All I want for Christmas…
EFF leader Julius Malema. Picture: Tracy Lee Stark
The Commander in Chief (CIC) of the Economic Freedom Fighters (EFF) Julius Malema said the five years of leading the EFF had been a difficult journey that had both challenges and successes.
Malema said the party’s leadership was still confident that the organisation had been the champion of the dejected masses and that it had disrupted the fabric of the South African economy.
He was delivering a political report at the party’s second elective conference, which he said would assess whether they had been true to the ideas of the organisation.
“It is this People’s Assembly that will reflect on whether the ideas of the organisation were maintained through all subjective and objective challenges. These ideals are captured in our founding manifesto, and seven non-negotiable cardinal pillars of economic freedom. More importantly, this People’s Assembly is tasked with giving the organisation a renewed mandate for our future struggles for economic freedom,” Malema said.

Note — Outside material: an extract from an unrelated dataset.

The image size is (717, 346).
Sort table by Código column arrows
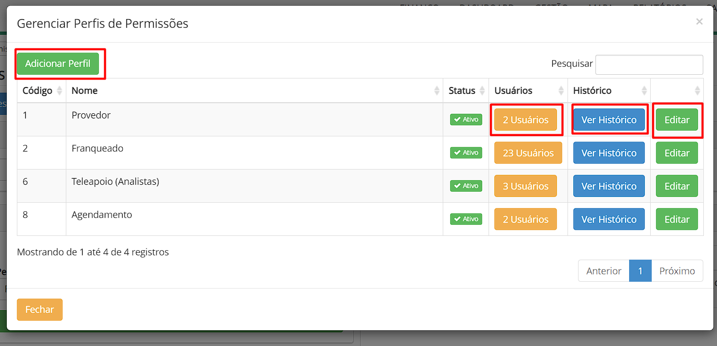tap(59, 91)
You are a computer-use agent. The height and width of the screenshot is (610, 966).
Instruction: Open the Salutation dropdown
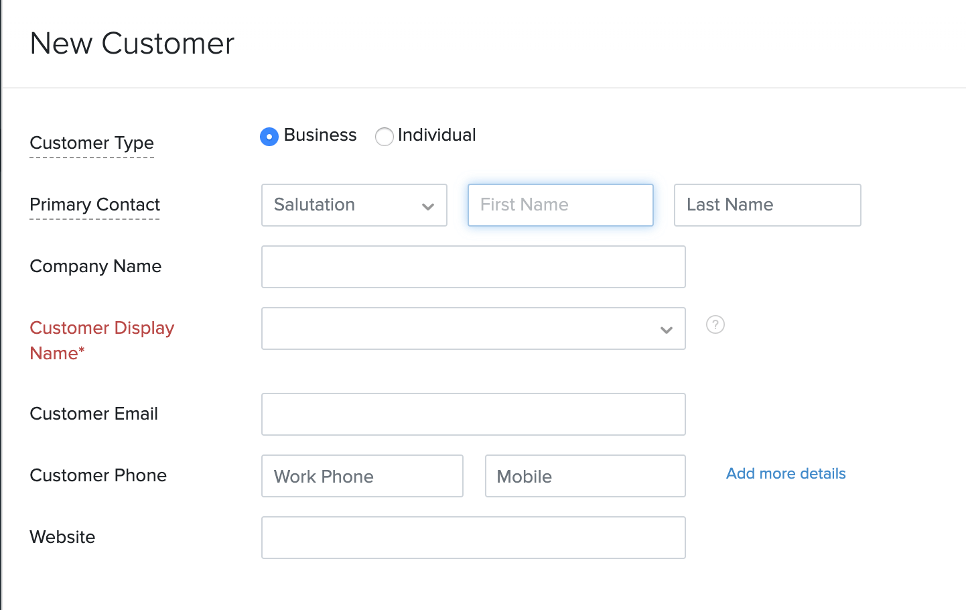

He said the second national elective conference was tasked with developing a revolutionary road map and that the conference should elect competent leadership that would carry the revolution forward.
Malema spoke strongly about socialism as a way of ending the private ownership of the means of production.
However, Xubera Institute for Research and Development political analyst Benedict Xolani Dube criticised the report for lacking any practical solutions.
“The EFF is trying to find relevancy post-Zuma because there is nothing really outstanding and remarkable that we can say it makes the EFF to be relevant in the politics of South Africa. This report is just a contradiction of many things to try and sound radical. He spoke about socialism and how Cuba is using it but we all know that Cuba is no longer a socialist company. And if he is really a pan-Africanist he is supposed to be worried regarding the current state of Africa,” Dube said.
Malema also promised to persuade the conference to consider having a command wing that focuses on women.
“We are a country that treats women with disdain. A woman in South Africa is ultimately just a tool for men’s sexual satisfaction, a domestic slave who must raise children, often under completely exploitative conditions. We can indeed fix the criminal justice system to ensure that it punishes perpetrators of those horrific crimes,” Malema said.
Another independent political analyst, Sibusiso Ndlovu, said although the report represented the status quo of the middle class, it left those with economic interests wondering on the direction that the EFF was taking as the “government in waiting”.
“Free education sounds better in rhetoric; Malema doesn’t outline where the funding will come from, or outline a clear plan on the legal regulation on how the Reserve Bank will be run,” Ndlovu said.
He said although the report acknowledged that the EFF was growing, it failed to address how they were going to make sure that it was represented in the 24 municipalities where it was currently not represented.
“If the EFF want to stay long in politics they must consider reviewing their ideology.”